Жить в вигваме Лакота оказалось не столь уж плохо, сколь боялась Бриана. Он был удобным и теплым. Запас дров хранился на улице у двери, вместе с горшками, котелками и мехом с водой. Ива и осина давали хороший огонь с приятным запахом. Типи был не только домом, но и храмом. Пол представлял землю, стены — небо, а жерди были связью между землей и миром духов, связью между человеком и Вакан Танка. За очагом был небольшой участок голой земли, который являлся семейным алтарем. Он представлял Мать Землю. Индейские женщины часто сжигали ароматические травы, кедр или шалфей в качестве ладана для духов.

Понемногу Шункаха объяснял Бриане и этикет поведения в типи. Если дверь оставалась открытой, друзья могли свободно входить без приглашения. Если же дверь была закрыта, они звали или царапали обивку двери, пока их не приглашали внутрь. Две скрещенные палочки над дверью означали, что владельца не было или он хотел остаться один. Мужчины обычно сидели в северной части вигвама, а женщины в южной. Входя в вигвам, мужчина направлялся направо, на предназначенное ему место, а женщина налево. Считалось вежливым проходить позади сидящего человека. Если приходилось идти между кем-нибудь и очагом, надлежало извиниться. На праздниках первыми всегда обслуживали мужчин. Гости должны были съедать все, что ставили перед ними. Отказать — значит оскорбить.

Бриана находила, что с последним советом трудно было согласиться. В пище Лакота было многое, что казалось ей отталкивающим и даже омерзительным: индейцы с удовольствием поедали сердца, языки, почки, печень… Но она покорно ела то, что ей предлагали, подавляя позывы рвоты.

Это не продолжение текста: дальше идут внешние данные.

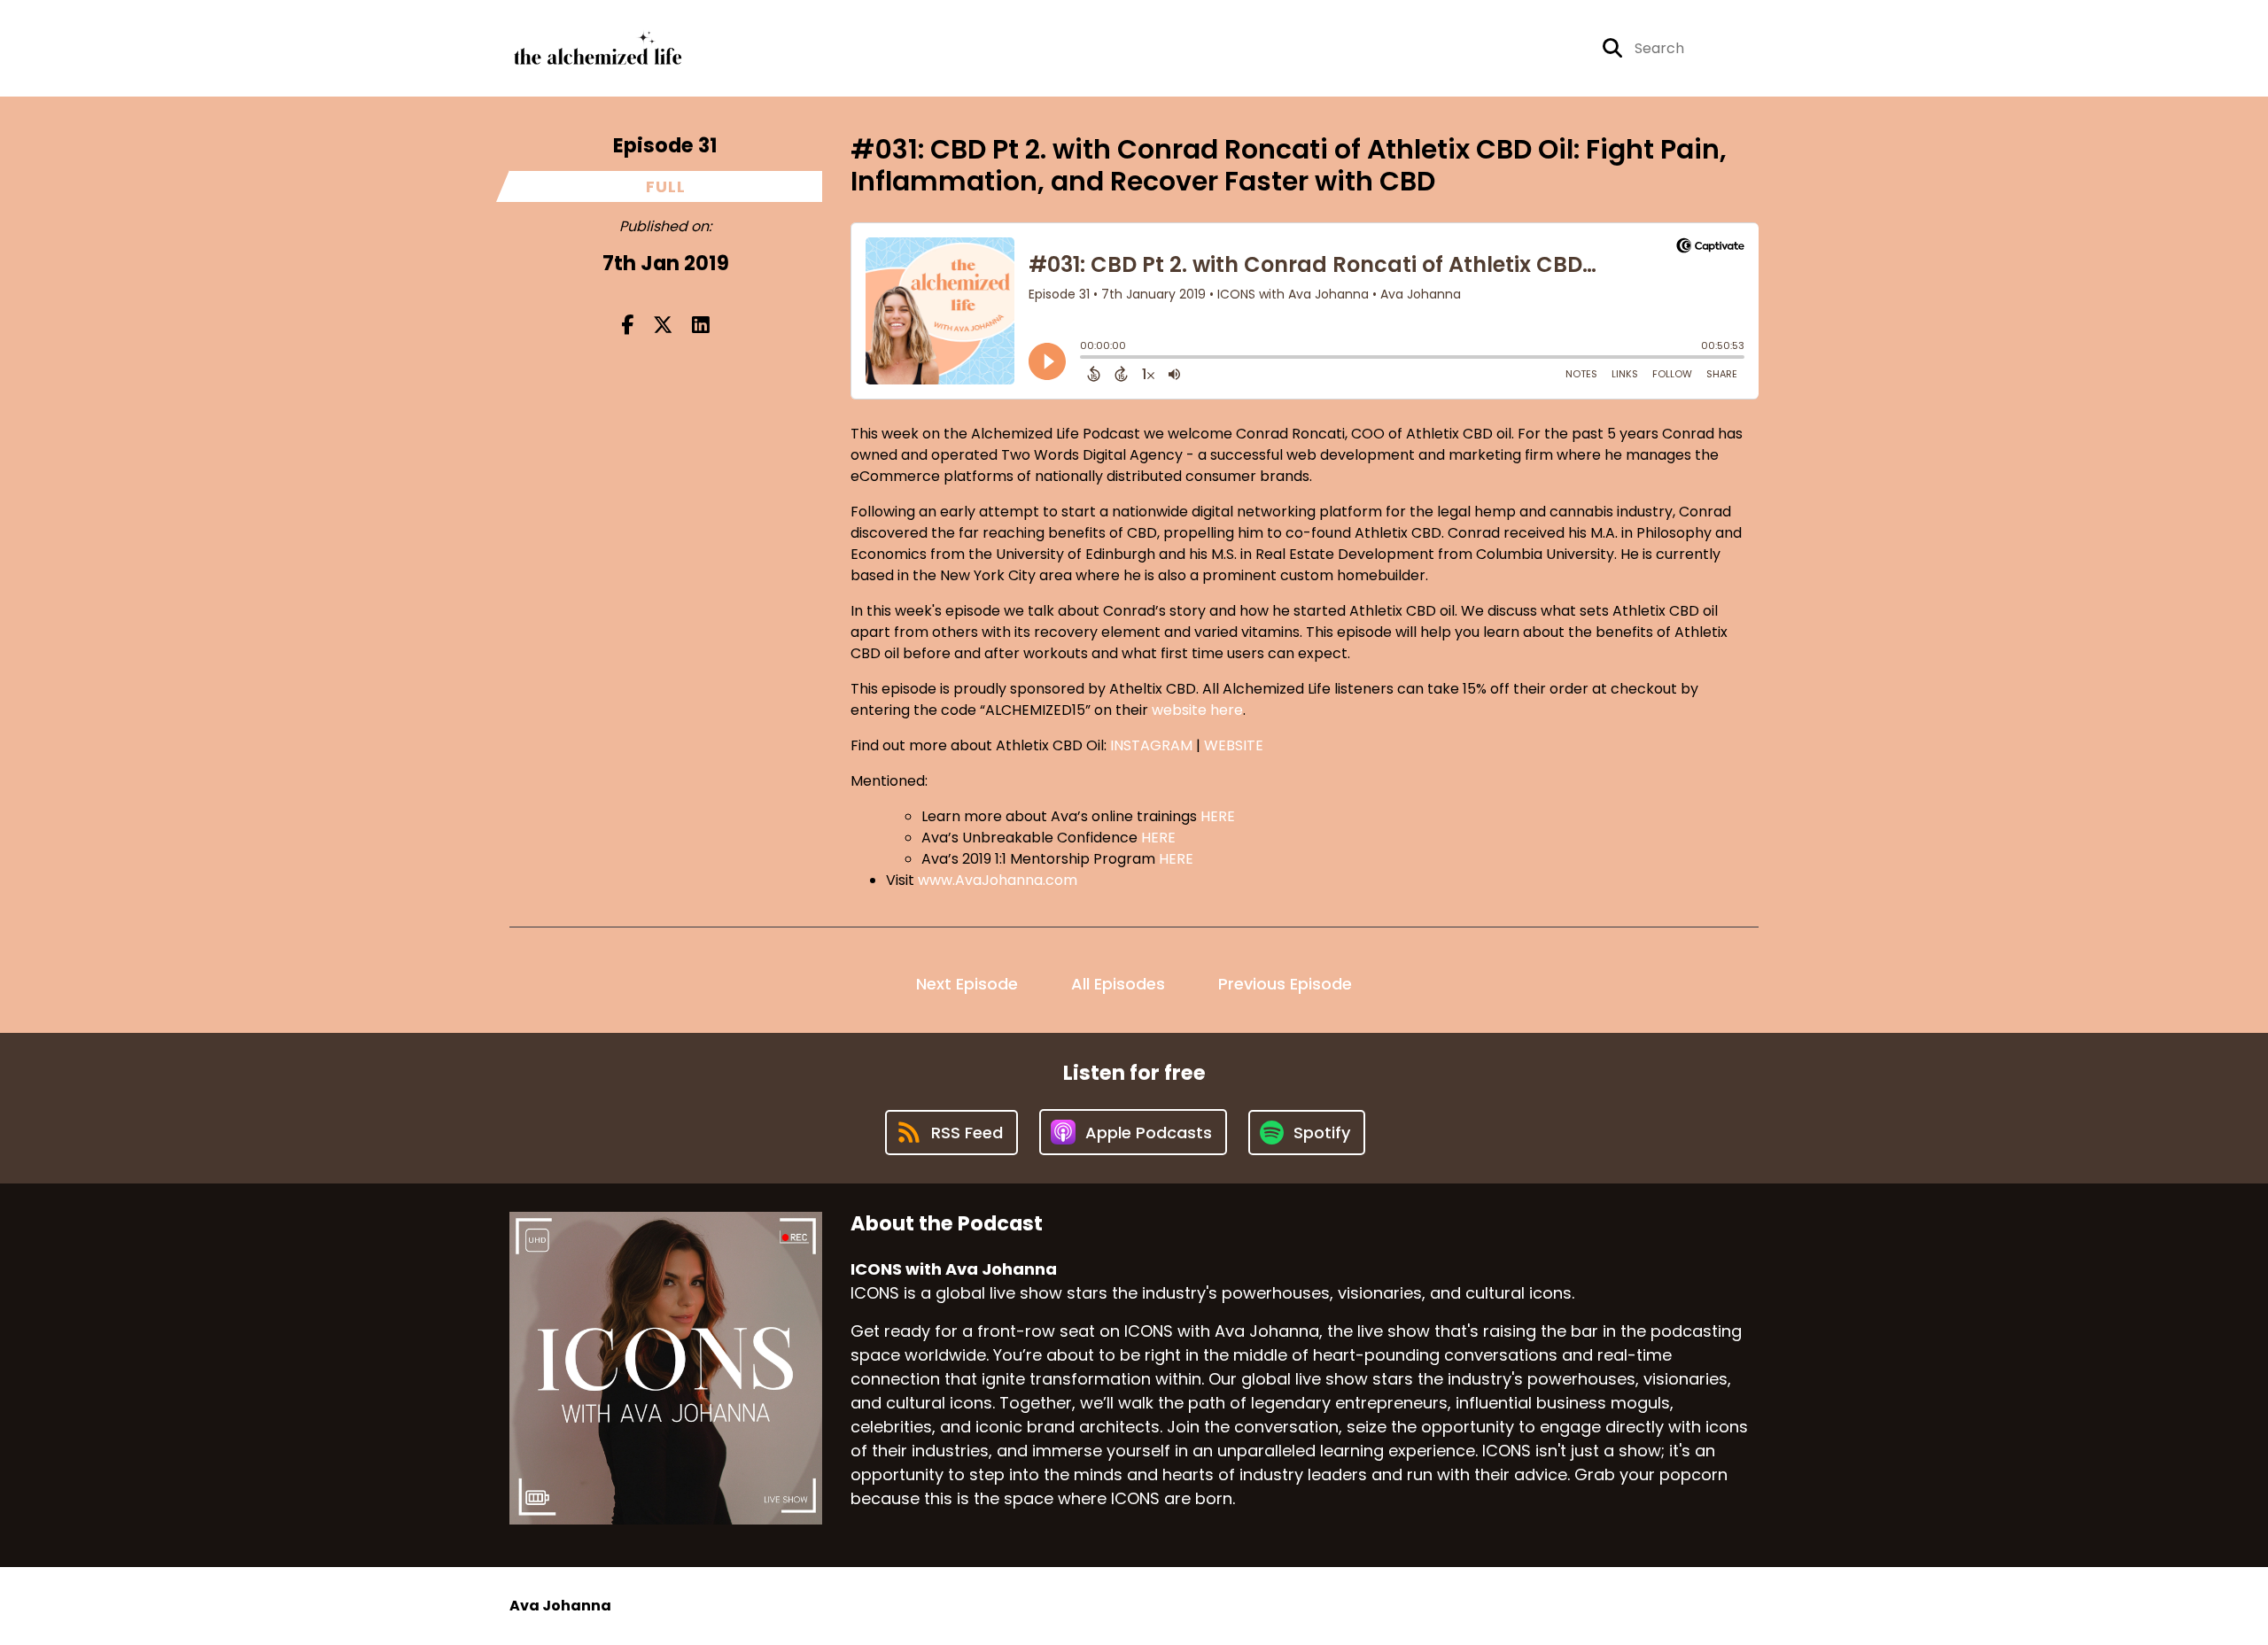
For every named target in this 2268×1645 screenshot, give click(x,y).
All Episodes (1118, 984)
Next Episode (967, 984)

Было важно, чтобы ее приняли, чтобы Шункаха мог гордиться ею.

Племя Оглала было вежливо с ней. Они приглашали ее на свои пиршества и церемонии; женщины звали с собой, когда шли искать овощи или орехи. И все же Бриана чувствовала, что они считают ее чужой. Незваной гостьей. Врагом. Лишь из уважения к Шункаха Люта они приняли ее вообще.

Имя Шункаха Люта было хорошо известно среди народа Лакота. Он был бесстрашным воином, искусным охотником и мог безукоризненно и точно выслеживать диких зверей. Он никогда не возвращался с охоты с пустыми руками и щедро распоряжался принесенным в лагерь мясом, бескорыстно раздавая его тем, кто в нем нуждался.

Они пробыли в индейской деревне уже около трех недель, когда выпал первый снег. В ту ночь Шункаха заполнил пространство между верхним и внутренним покрытием вигвама травой для лучшей изоляции. В вигваме, обогреваемом небольшим костром, стало тепло и уютно.

После этого было много дней, слишком холодных, чтобы выходить наружу дольше, чем на несколько минут; дней, когда без передышки лил дождь или от рассвета до заката шел снег. В такие дни Бриана и Шункаха проводили время в объятиях друг друга. Бриана обнаружила, что все сильнее и сильнее любит этого доброго, нежного человека, который по законам Лакота был ее мужем. Он никогда не повышал голоса. Он терпеливо отвечал на все вопросы, никогда не насмехался над ней, и она никогда не чувствовала себя невежественной, если чего-то не понимала.

Больше всего Бриана интересовалась религией Лакота, потому что многое в ней оставалось секретом, было окутано вечной тайной. Лакота верили, что у богов нет начала и никогда не будет конца. Одни появились раньше других, кто-то был связан узами родства, как родители и их ребенок, но все же их боги не имели ни матери, ни отца, потому что все, кто рожден, должны умереть. Поскольку же боги созданы, а не рождены, они не могут умереть. Люди не в силах понять такие вещи досконально, объяснил Шункаха, ибо все подобные загадки являются частью Великой Тайны.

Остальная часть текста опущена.